- DIRECTIONS
With the exception of the pictures, transcribe the entire listing exactly.

⁂

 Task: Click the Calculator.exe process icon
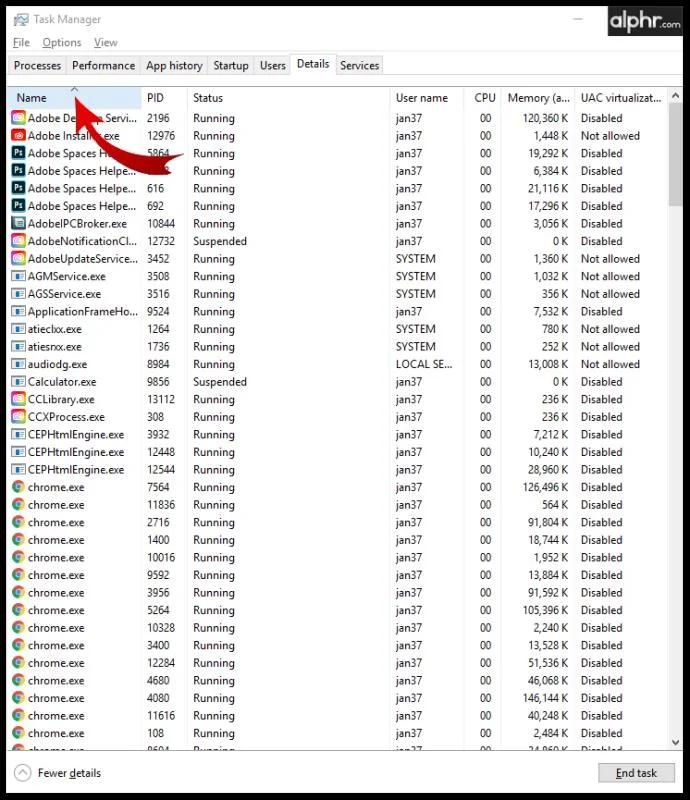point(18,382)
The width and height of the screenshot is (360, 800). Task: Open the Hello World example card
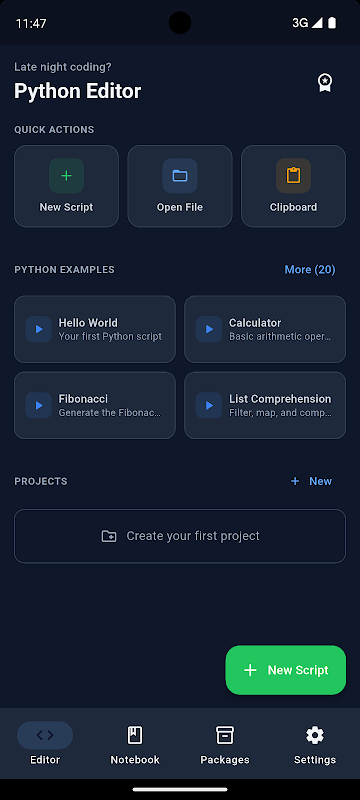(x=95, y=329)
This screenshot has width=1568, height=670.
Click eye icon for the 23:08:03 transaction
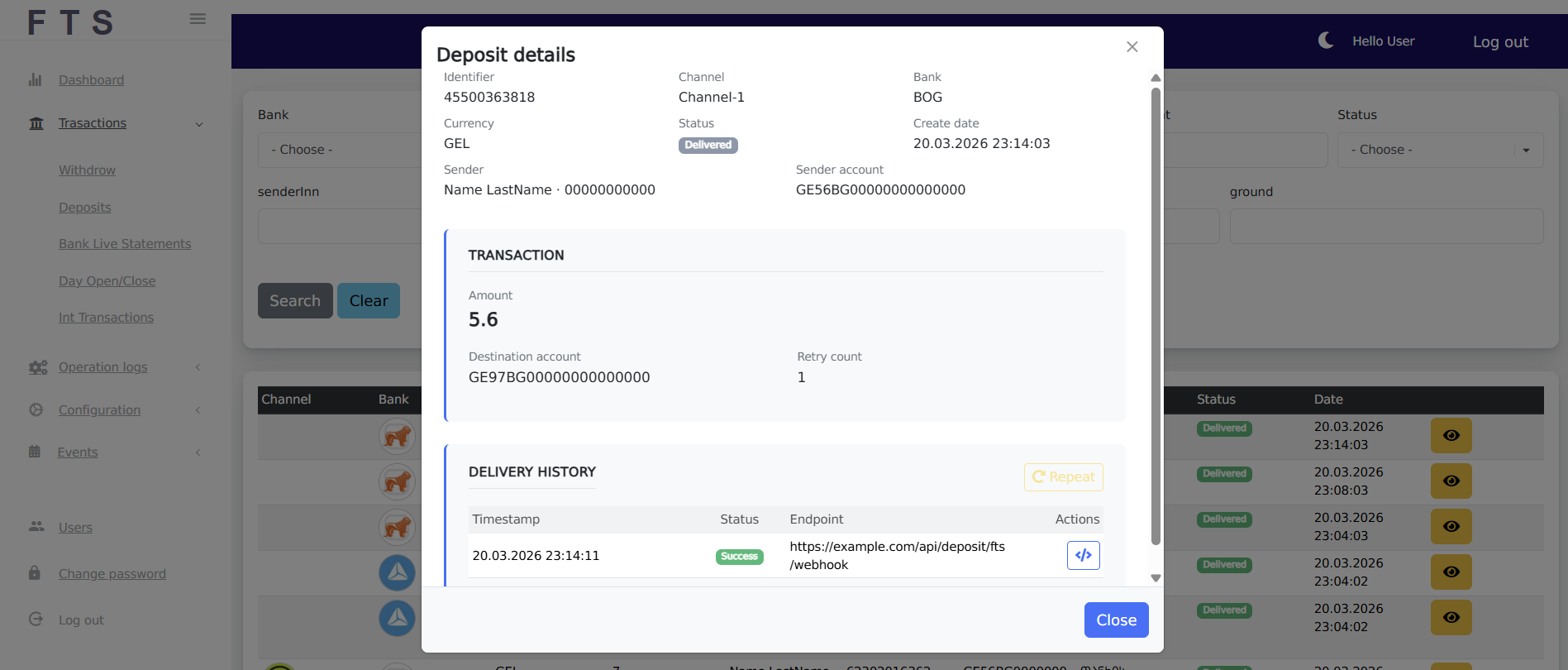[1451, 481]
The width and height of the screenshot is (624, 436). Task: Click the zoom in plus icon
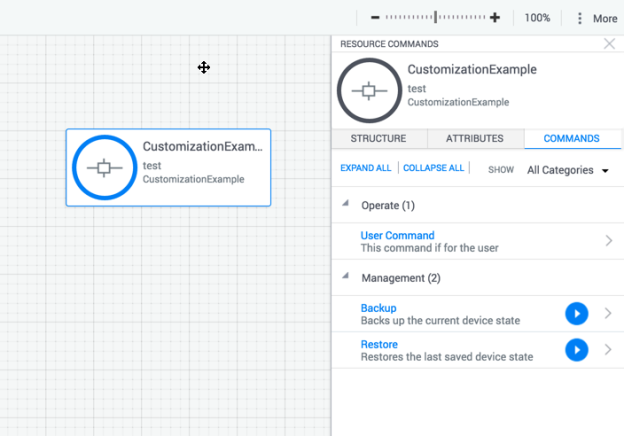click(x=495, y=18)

⁂

- EXERCISE ANSWER
 Task: Click the Calculator.exe process icon
point(18,382)
The width and height of the screenshot is (360, 800). Task: Open the Hello World example card
(x=95, y=329)
This screenshot has width=1568, height=670.
Click eye icon for the 23:08:03 transaction
[1451, 481]
The width and height of the screenshot is (624, 436). Task: Click the zoom in plus icon
click(x=495, y=18)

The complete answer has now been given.